What Defines A Story?

Stories are all around us, and have been argued to the one of the foundations of what makes us human. But, what is a story as a technical definition? How do you separate a statement from a narrative?

Why do we care?

If you could detect what the stories were in a transcript of a conversation, then we could answer many questions. For instance, we could study whether narrative complexity improves with age, or if a child's storytelling ability is reflective of their vocabulary ability. We could study more about the brain and how it functions in terms of creativity.

In this section, our questions are simply:

Is this line in the conversation part of a story or not?

Can we build a computer model that can recognize a story?

Transcript Labeling

The best solution to teaching a computer to identify a story is to first have humans define it. The lab made a coding manual that described what they defined as a story, and how to label a conversation for stories. One of my first tasks on July 6th was following the 23-page manual and labeling 3 conversation transcripts for stories, indicating whether any given sentence was in or out of the story, and why. I completed this on July 22nd (because of Covid).

A page from the labeling manual...

Data Transformation - September 29th

In order to have many, many transcripts, all labeled in accordance with the coding manual, the lab needed volunteers to come in and label these conversations. For perspective, there are 200 transcripts, and we need multiple people to look at each one. The lab is currently in the process of creating a streamlined experimental device that will make this process a lot simpler. We are using an experimental device creation system called Gorilla. My job was transforming the original transcripts into a file that Gorilla could understand so that it would display the transcripts and the options for answering (participants only have to label in or out). My job will also eventually be taking the results that come from Gorilla and transforming them into an understandable format.

My requirements:

  • Each transcript should be a separate excel or csv file (either is fine).

  • Every ten lines of transcript should be transposed into 10 columns titled Transcript1...10.

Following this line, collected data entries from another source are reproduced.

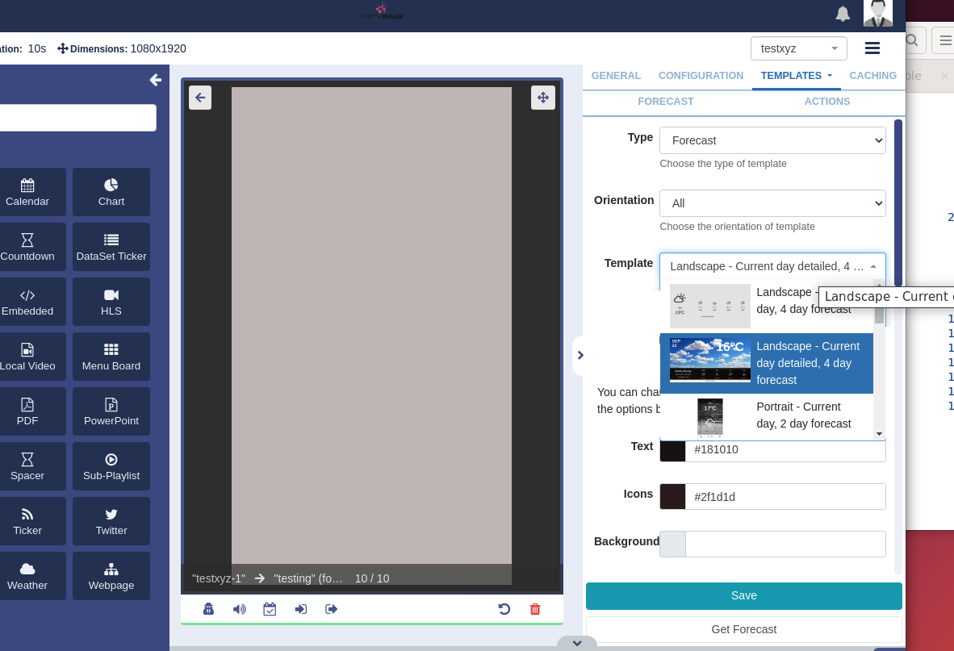
Task: Open the Type dropdown showing Forecast
Action: tap(772, 140)
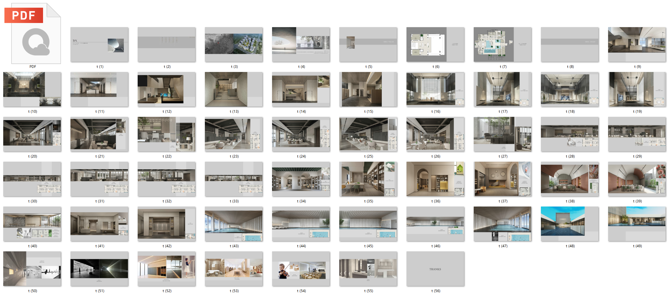Select the t (3) aerial site image
The height and width of the screenshot is (298, 670).
234,45
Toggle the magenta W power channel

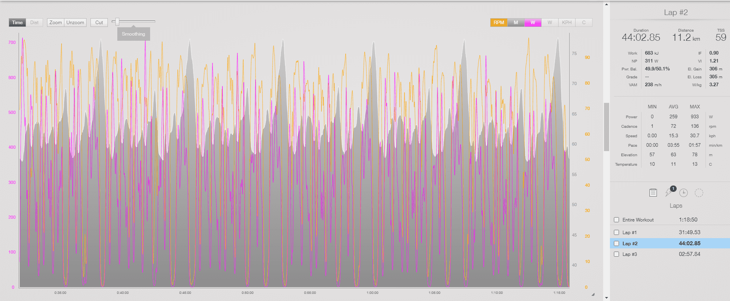coord(532,23)
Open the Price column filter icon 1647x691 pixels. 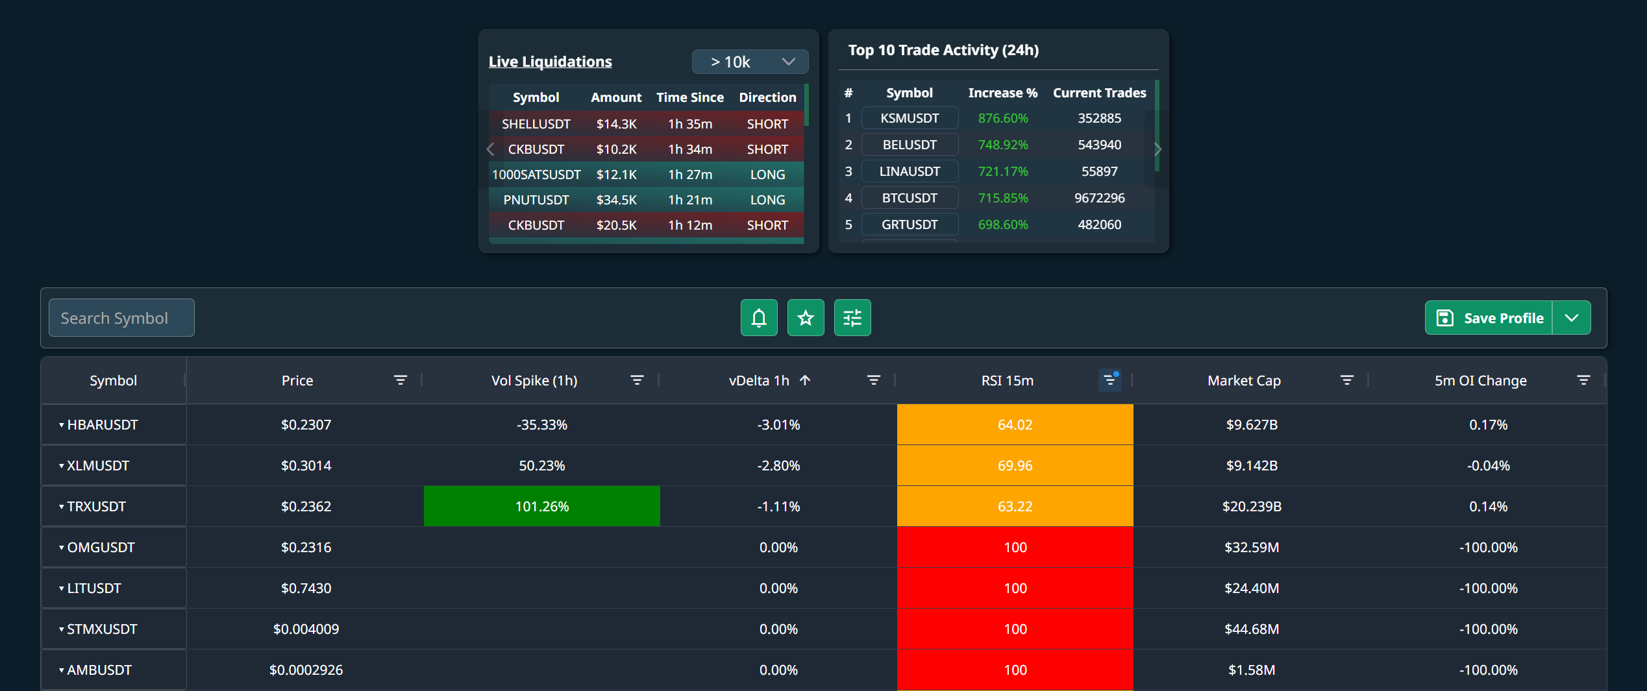(x=401, y=380)
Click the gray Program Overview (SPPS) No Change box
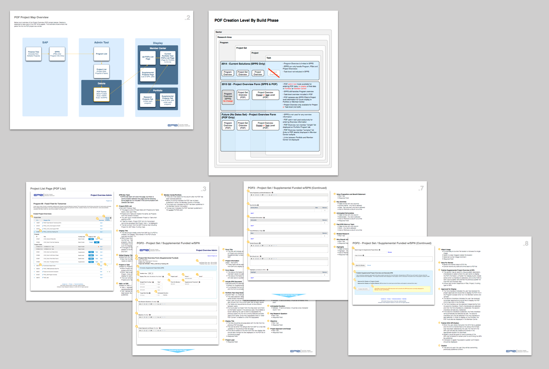Viewport: 549px width, 369px height. coord(228,97)
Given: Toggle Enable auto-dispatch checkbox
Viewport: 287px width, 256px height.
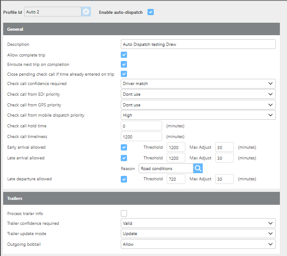Looking at the screenshot, I should tap(151, 12).
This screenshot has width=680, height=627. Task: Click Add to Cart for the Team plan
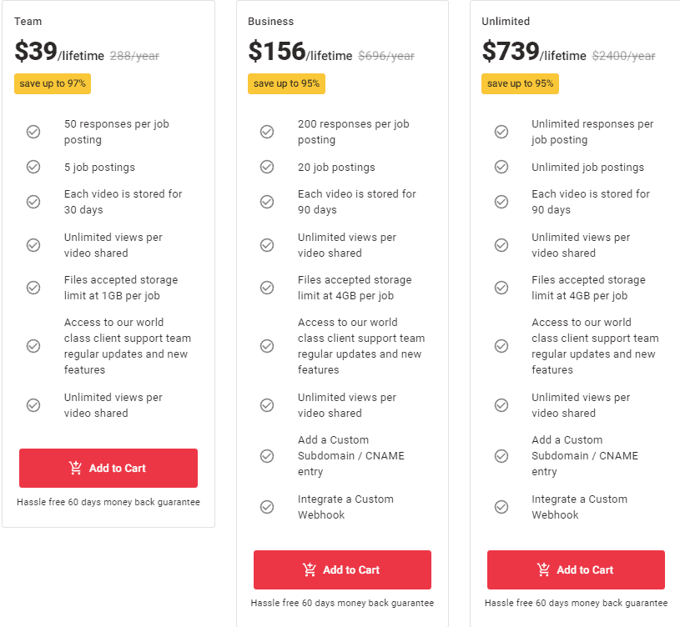[x=108, y=468]
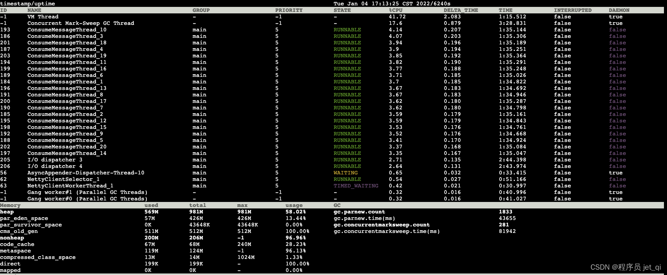Click the yellow WAITING state text

point(346,173)
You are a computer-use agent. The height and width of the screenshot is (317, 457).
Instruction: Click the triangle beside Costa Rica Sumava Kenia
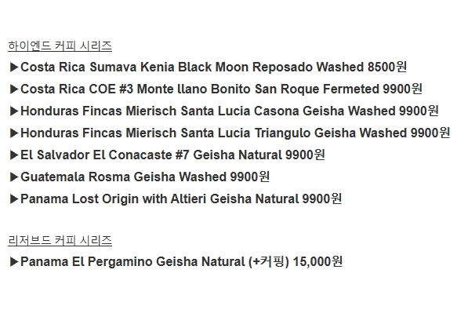[14, 67]
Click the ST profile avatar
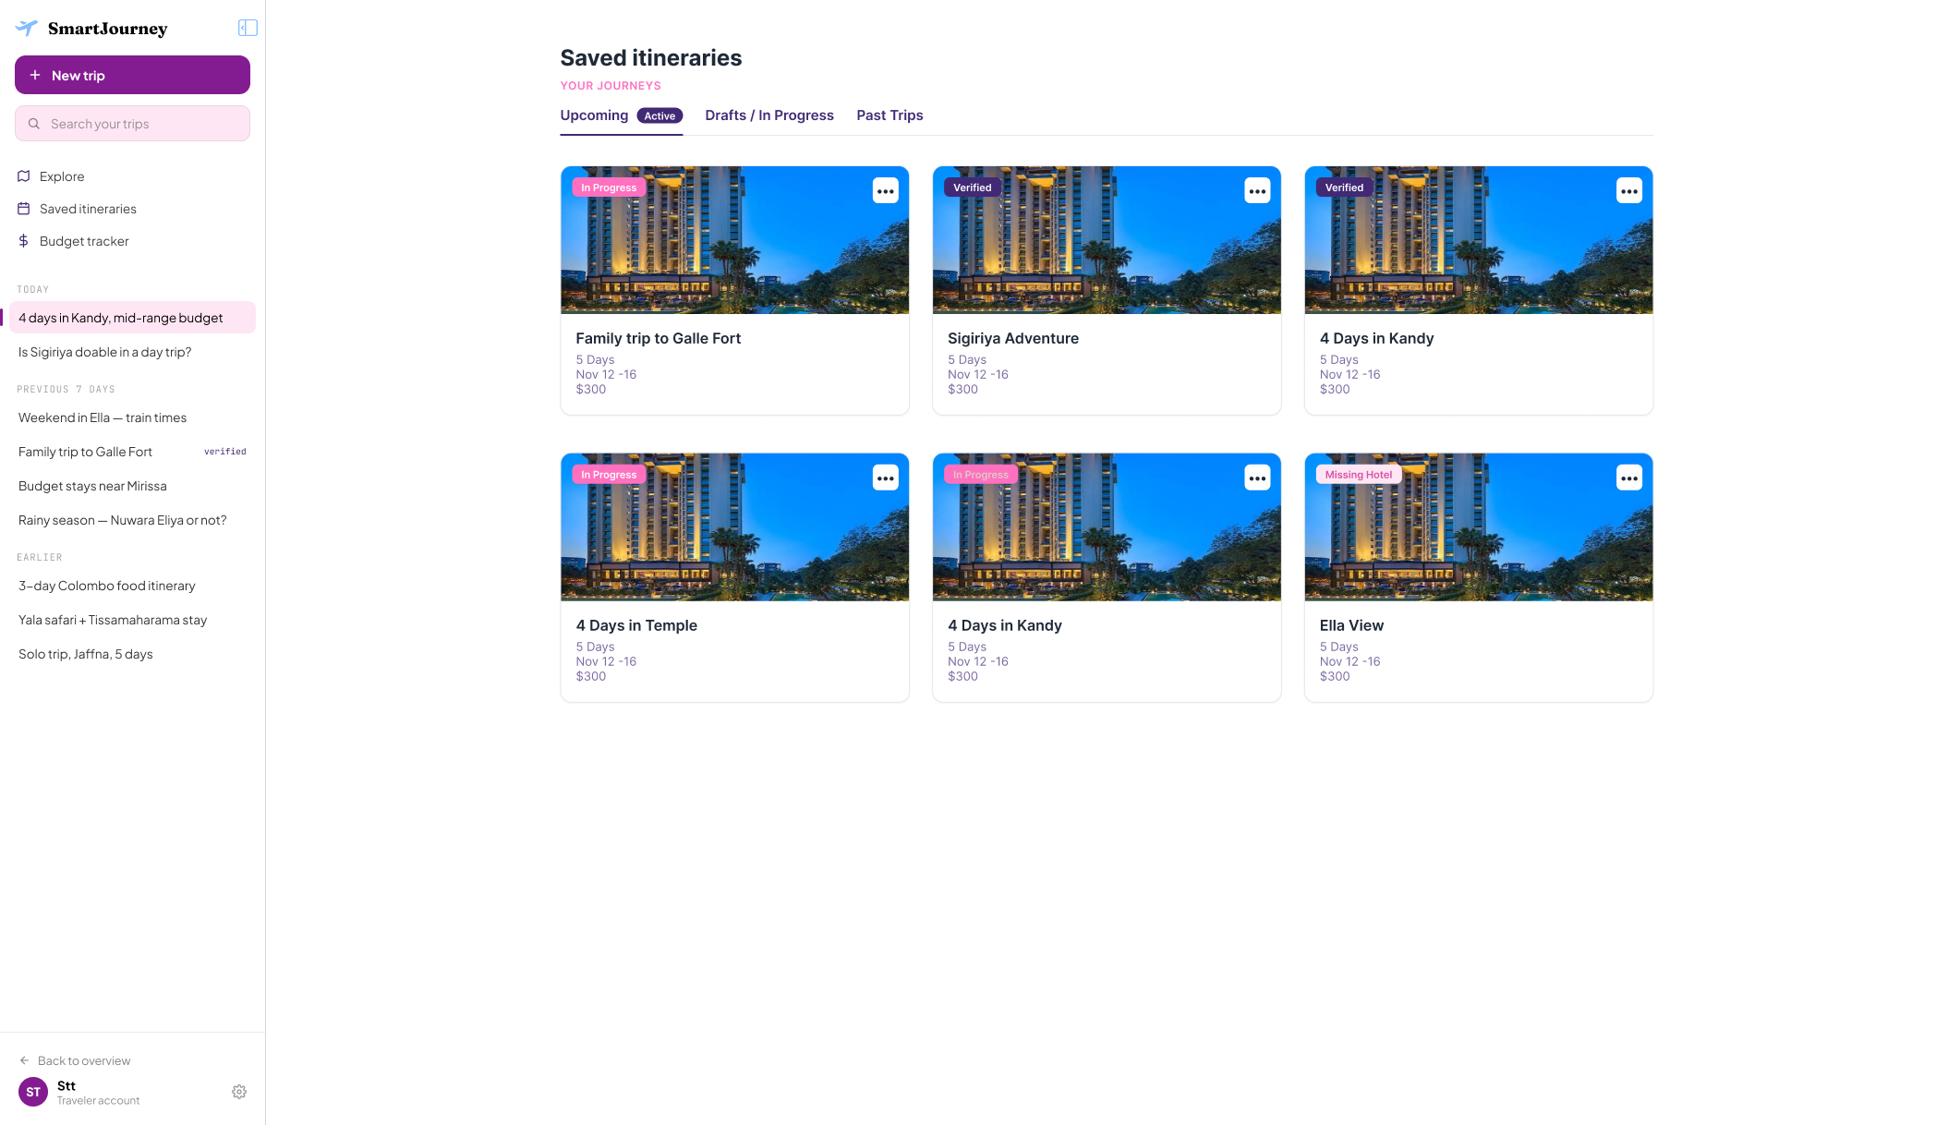Screen dimensions: 1948x1125 [33, 1092]
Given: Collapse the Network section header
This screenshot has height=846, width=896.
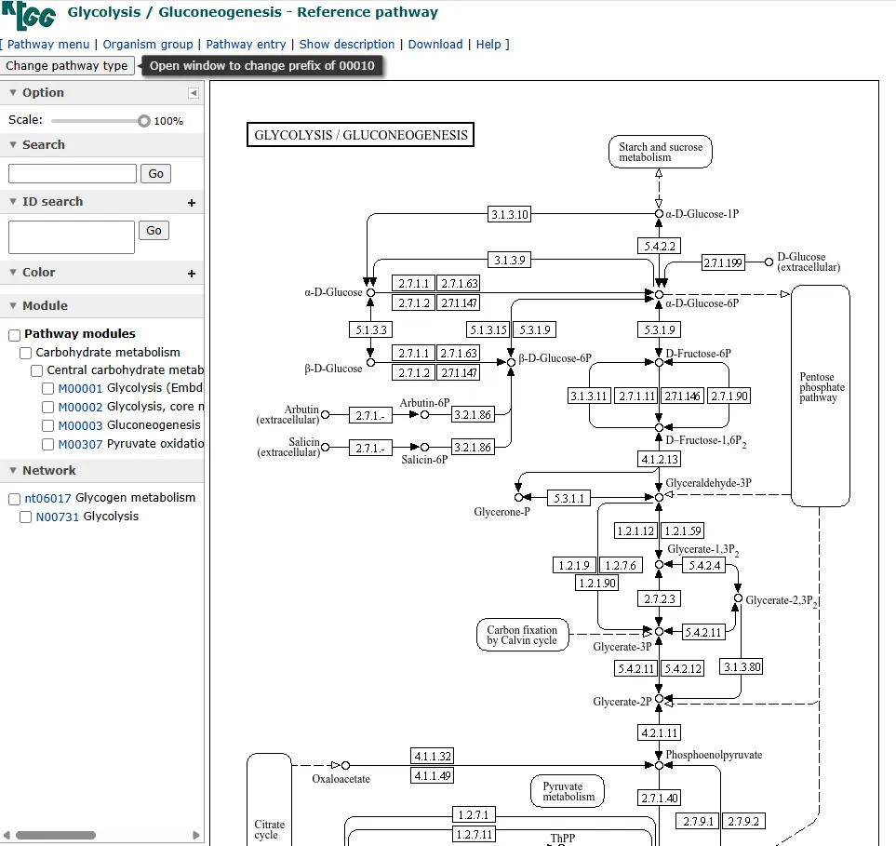Looking at the screenshot, I should (x=13, y=471).
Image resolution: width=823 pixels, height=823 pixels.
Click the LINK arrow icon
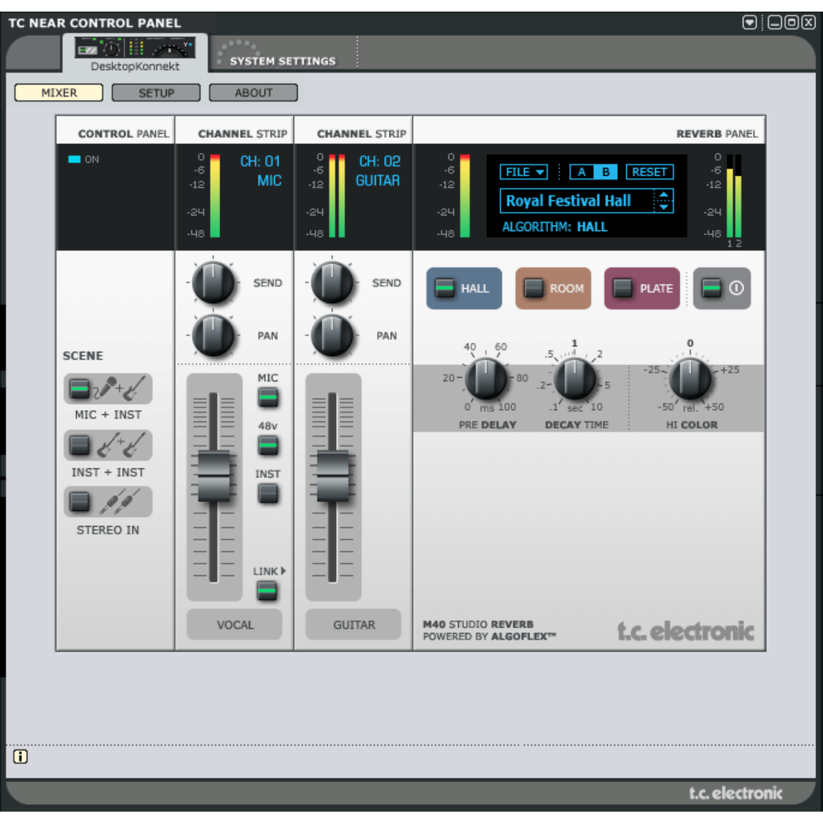pyautogui.click(x=283, y=571)
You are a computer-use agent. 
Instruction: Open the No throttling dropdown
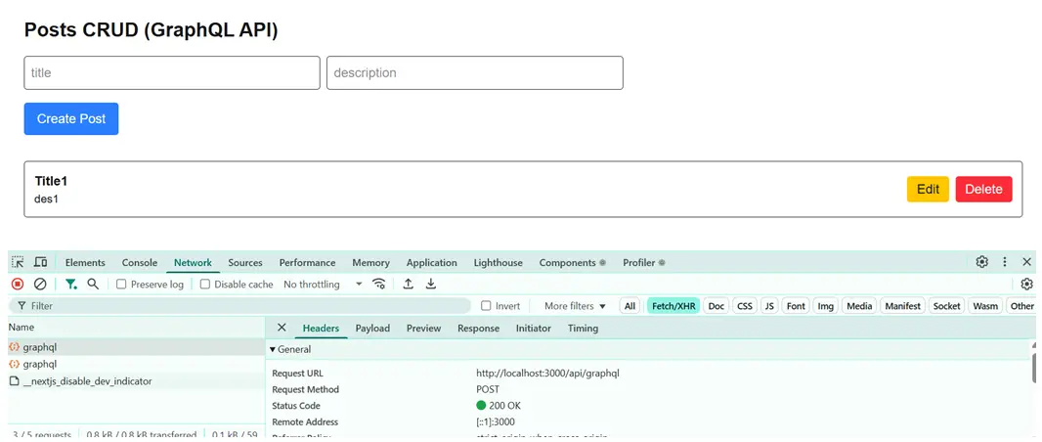click(323, 285)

  • You will also need to add in a series of columns titled 'options1...10' that have "in,out" written if there is a line of transcript present, and is empty if there is not a line of transcript in the corresponding Transcript column. This is important for the final lines of each transcript if the total number of lines is not divisible by 10. Say only 6 lines remain on the final screen, we only want 6 sets of response buttons to appear. Given the constraints of the gorilla platform, this was how I figured out how to remove the extra response buttons.

  • You will also need to add a 'display' column to tell Gorilla what type of task is being used for each line of stimuli. At the start, we'll need one line that has 'Instructions' in the display column with all other columns blank, then the rest should all say 'Transcription'.

My code transformed any number of files in a folder (as long as they are the same format – that was an issue we ran into) and then converts them according to the specifications above. The code acts without much input from the user, except for a file path to the folder containing the files.

Without a loop to run through a folder, the code was finished on October 7th, and then the looped version was finished on October 20th.